- TEXT SECTION:
.....

Detailed protocols for immunohistochemical and in situ hybridization assays for the detection of SARS-CoV-2 are provide so they can be readily implemented in pathology laboratories and medical examiner offices for diagnostic and research purposes. These assays were found to represent a sensitive and specific method for detecting the virus in tissue samples.
Liquid biopsy is a novel promising, but technically challenging tool in oncology. We compared various circulating DNA extraction and sequencing systems used within four Swiss laboratories. Results were highly congruent, with perfect sensitivity down to 1% mutation frequency. We also determined several key factors to validate when implementing such tests.
An orally infected hamster model of Coxsackievirus A16 (CV-A16) hand-foot-and-mouth disease (HFMD) and encephalomyelitis demonstrating central nervous system and squamous epithelial infection, reminiscent of complicated human CV-A16 HFMD is described. This novel and consistent animal model should be useful to investigate viral pathogenesis, model person-to-person transmission, and to test antivirals and vaccines.

.....

- YOUR ASSIGNMENT:
Answer these from the research summaries above:
(a) For which two kinds of settings are the SARS-CoV-2 assay protocols meant to be readily implemented?
(b) How many Swiss laboratories took part in the circulating DNA comparison?
(c) What animal is used in the Coxsackievirus A16 model, and how is it infected?

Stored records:
.....

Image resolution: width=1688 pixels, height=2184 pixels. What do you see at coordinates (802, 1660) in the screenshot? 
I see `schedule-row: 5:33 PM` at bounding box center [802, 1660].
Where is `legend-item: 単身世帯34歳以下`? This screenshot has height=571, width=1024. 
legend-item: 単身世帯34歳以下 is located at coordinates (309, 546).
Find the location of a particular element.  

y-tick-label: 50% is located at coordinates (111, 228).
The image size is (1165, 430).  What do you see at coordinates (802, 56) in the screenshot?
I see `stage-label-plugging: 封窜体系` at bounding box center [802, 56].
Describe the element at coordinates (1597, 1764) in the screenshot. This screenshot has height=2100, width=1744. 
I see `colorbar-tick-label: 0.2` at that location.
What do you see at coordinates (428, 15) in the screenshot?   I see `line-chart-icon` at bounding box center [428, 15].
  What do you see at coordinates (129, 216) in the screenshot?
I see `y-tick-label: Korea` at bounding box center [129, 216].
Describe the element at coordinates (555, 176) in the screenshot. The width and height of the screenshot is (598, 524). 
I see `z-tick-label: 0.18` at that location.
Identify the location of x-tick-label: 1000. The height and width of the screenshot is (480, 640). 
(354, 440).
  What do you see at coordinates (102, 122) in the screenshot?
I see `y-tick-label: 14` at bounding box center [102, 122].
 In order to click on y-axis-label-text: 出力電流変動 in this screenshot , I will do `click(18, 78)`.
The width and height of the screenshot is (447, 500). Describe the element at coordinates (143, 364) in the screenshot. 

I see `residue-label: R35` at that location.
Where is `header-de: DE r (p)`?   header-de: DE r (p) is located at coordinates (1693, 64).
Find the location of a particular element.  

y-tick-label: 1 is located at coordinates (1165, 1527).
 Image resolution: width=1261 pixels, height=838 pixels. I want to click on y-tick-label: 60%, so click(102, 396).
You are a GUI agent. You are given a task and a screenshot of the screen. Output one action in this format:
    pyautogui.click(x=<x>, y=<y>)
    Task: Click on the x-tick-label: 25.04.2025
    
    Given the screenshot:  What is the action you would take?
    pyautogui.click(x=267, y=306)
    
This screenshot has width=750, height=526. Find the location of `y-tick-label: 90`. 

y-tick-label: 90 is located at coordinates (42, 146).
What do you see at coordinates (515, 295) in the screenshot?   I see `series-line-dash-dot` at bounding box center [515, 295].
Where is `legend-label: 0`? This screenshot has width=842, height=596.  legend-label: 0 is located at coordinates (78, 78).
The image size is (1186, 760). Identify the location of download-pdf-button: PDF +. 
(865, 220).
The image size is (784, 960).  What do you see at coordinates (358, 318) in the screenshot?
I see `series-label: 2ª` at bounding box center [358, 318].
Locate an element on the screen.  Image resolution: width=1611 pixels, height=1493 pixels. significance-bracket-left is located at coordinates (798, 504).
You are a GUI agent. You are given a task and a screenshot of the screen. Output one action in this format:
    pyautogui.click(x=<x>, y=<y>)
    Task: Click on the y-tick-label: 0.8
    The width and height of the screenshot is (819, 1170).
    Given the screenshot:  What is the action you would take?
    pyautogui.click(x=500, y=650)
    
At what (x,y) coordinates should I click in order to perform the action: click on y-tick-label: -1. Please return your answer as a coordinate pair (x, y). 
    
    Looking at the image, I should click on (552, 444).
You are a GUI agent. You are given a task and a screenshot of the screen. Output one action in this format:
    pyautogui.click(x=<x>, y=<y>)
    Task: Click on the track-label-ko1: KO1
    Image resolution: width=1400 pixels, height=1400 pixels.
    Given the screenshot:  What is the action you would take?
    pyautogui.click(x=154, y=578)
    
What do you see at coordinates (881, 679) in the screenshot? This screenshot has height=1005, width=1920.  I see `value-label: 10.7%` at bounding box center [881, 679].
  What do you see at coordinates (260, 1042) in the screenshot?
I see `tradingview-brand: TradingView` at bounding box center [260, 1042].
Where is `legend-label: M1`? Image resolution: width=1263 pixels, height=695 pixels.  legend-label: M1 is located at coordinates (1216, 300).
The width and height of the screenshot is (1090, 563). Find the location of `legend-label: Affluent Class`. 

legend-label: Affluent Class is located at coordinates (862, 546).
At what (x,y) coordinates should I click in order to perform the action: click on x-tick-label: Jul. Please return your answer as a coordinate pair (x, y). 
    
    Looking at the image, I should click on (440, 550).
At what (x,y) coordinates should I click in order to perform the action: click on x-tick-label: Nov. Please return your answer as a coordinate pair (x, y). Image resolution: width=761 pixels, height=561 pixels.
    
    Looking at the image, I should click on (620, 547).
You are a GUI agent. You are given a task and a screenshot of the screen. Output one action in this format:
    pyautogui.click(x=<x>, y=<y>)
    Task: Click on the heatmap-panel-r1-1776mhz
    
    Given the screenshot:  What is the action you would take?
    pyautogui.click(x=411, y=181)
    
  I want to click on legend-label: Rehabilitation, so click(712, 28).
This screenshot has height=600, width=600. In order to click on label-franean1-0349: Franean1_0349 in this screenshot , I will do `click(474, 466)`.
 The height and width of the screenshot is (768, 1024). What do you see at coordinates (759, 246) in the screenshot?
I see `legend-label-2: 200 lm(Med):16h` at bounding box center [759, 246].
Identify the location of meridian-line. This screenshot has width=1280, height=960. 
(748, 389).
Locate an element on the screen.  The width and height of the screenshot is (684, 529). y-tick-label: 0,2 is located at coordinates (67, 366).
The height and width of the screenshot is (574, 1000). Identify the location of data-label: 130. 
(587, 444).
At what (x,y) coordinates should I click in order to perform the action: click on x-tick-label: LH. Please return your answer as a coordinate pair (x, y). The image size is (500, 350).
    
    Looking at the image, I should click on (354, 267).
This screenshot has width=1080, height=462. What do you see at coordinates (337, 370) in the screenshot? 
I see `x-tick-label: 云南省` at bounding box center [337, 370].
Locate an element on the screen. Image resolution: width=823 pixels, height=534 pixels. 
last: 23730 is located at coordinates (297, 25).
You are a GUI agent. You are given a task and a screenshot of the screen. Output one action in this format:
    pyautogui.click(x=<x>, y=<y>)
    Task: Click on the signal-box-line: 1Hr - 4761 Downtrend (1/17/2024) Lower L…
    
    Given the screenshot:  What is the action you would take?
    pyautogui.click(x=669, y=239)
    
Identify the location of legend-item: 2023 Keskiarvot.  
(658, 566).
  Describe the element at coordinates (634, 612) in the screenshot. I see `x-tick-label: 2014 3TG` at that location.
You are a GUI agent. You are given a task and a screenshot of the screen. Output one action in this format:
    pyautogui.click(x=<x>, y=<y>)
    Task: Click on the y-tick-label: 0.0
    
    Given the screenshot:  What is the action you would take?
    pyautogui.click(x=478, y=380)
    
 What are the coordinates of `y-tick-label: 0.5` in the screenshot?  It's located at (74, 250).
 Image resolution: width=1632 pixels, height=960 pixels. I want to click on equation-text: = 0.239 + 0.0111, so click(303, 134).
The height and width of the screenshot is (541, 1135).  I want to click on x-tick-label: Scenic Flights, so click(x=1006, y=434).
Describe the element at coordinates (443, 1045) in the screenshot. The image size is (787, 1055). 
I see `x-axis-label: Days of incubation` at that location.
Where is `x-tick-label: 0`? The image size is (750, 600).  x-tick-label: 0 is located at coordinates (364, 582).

.....

- RESULT:
(a) Pathology laboratories and medical examiner offices.
(b) Four.
(c) A hamster, infected orally.